======== Data to examine ========

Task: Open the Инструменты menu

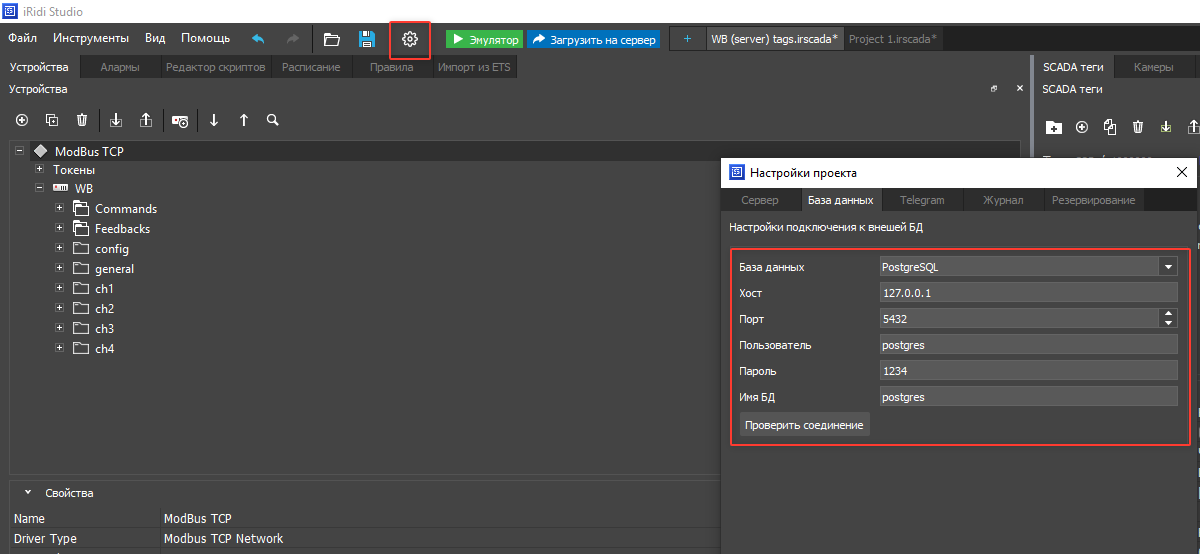Action: click(x=91, y=39)
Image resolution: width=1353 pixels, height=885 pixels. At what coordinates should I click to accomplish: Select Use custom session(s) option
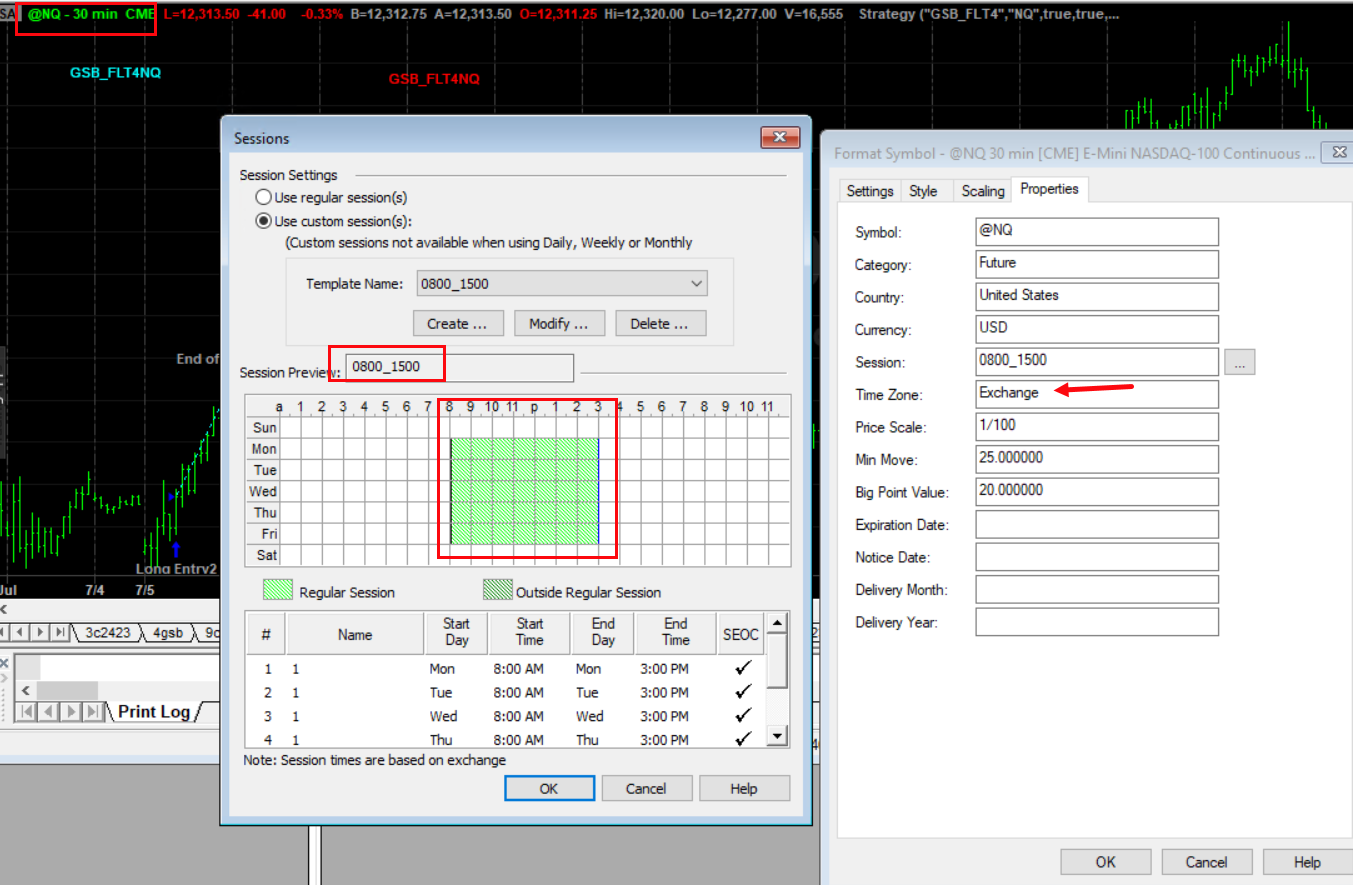tap(264, 221)
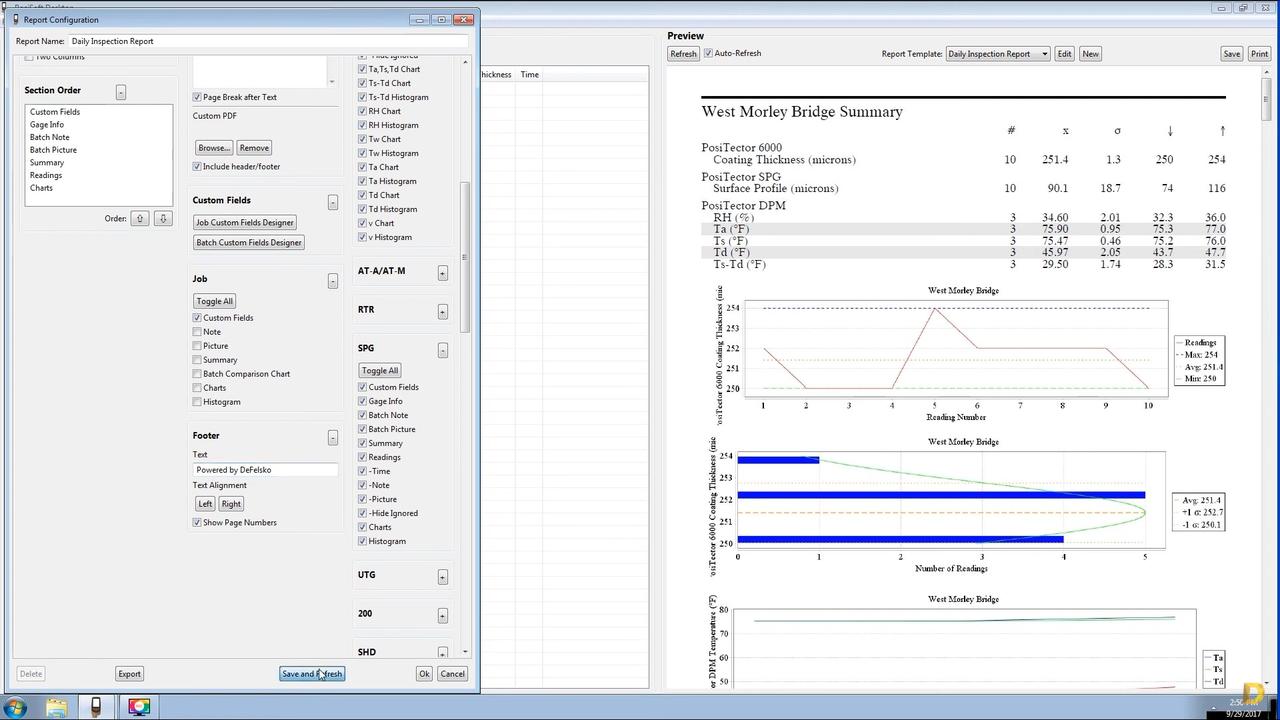Click Save and Refresh button
The width and height of the screenshot is (1280, 720).
coord(312,674)
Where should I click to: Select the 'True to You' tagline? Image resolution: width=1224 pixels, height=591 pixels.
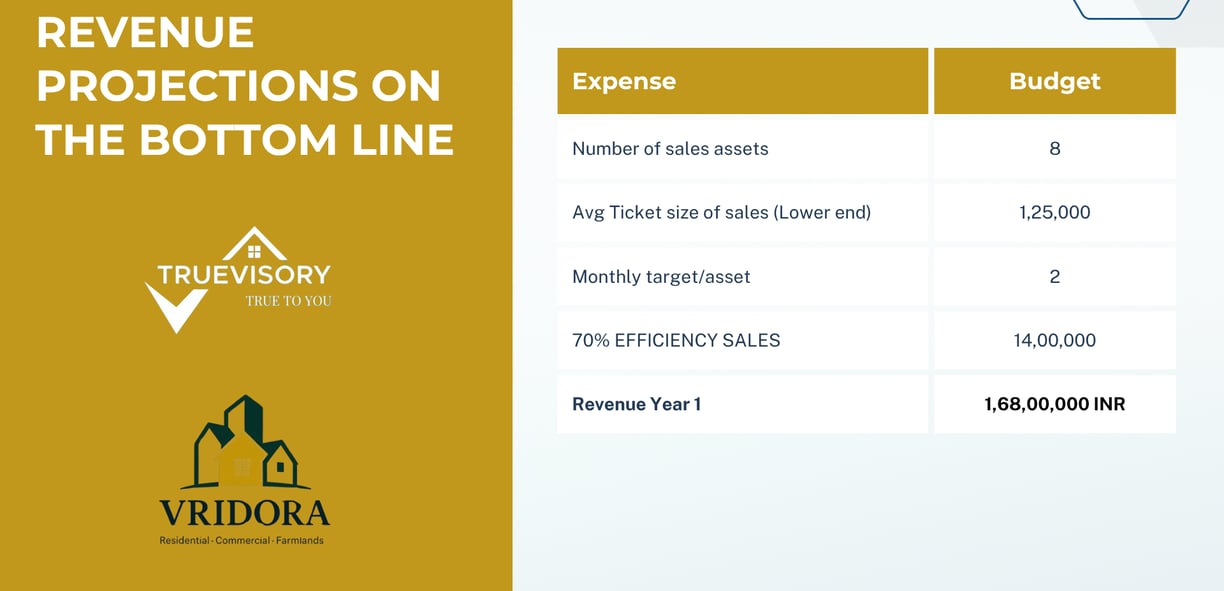289,300
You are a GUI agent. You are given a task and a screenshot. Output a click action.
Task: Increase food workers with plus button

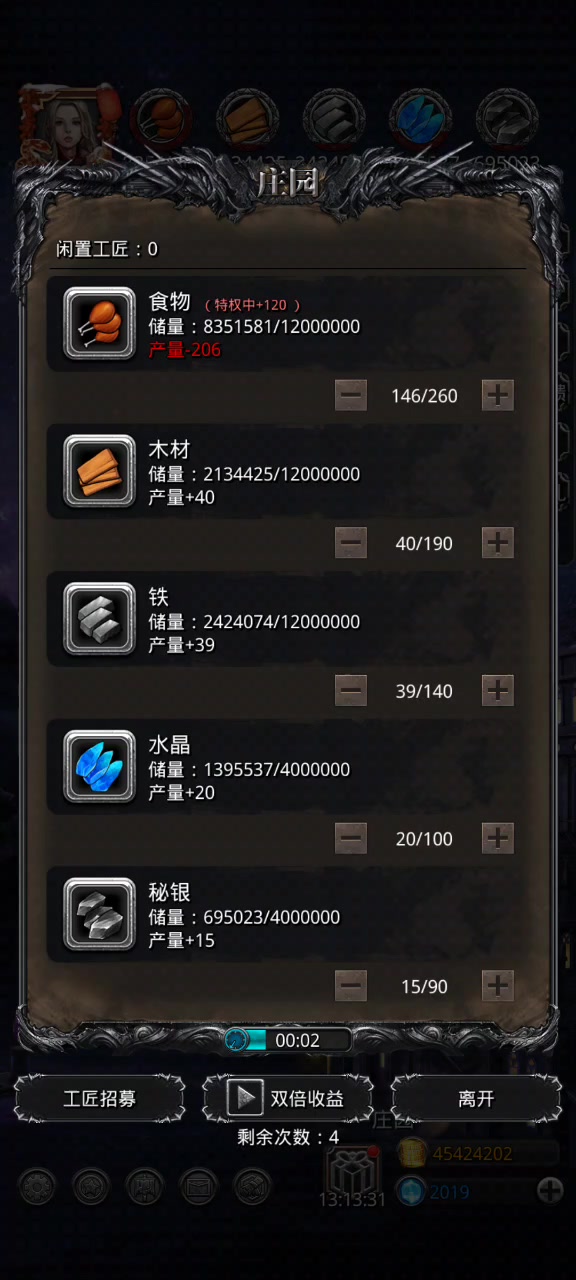[498, 395]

========

• **The problem**
What you return should match the material word for word, apart from the pictures.

• **Expected answer**
Task: Open the Инструменты menu

Action: click(x=91, y=39)
Image resolution: width=1353 pixels, height=885 pixels. At what coordinates should I click to accomplish: Select Use custom session(s) option
tap(264, 221)
Click Save and Refresh button
The width and height of the screenshot is (1280, 720).
coord(312,674)
Where should I click to: Select the 'True to You' tagline? Image resolution: width=1224 pixels, height=591 pixels.
289,300
You are a GUI agent. You are given a task and a screenshot. Output a click action.
Task: Increase food workers with plus button

[498, 395]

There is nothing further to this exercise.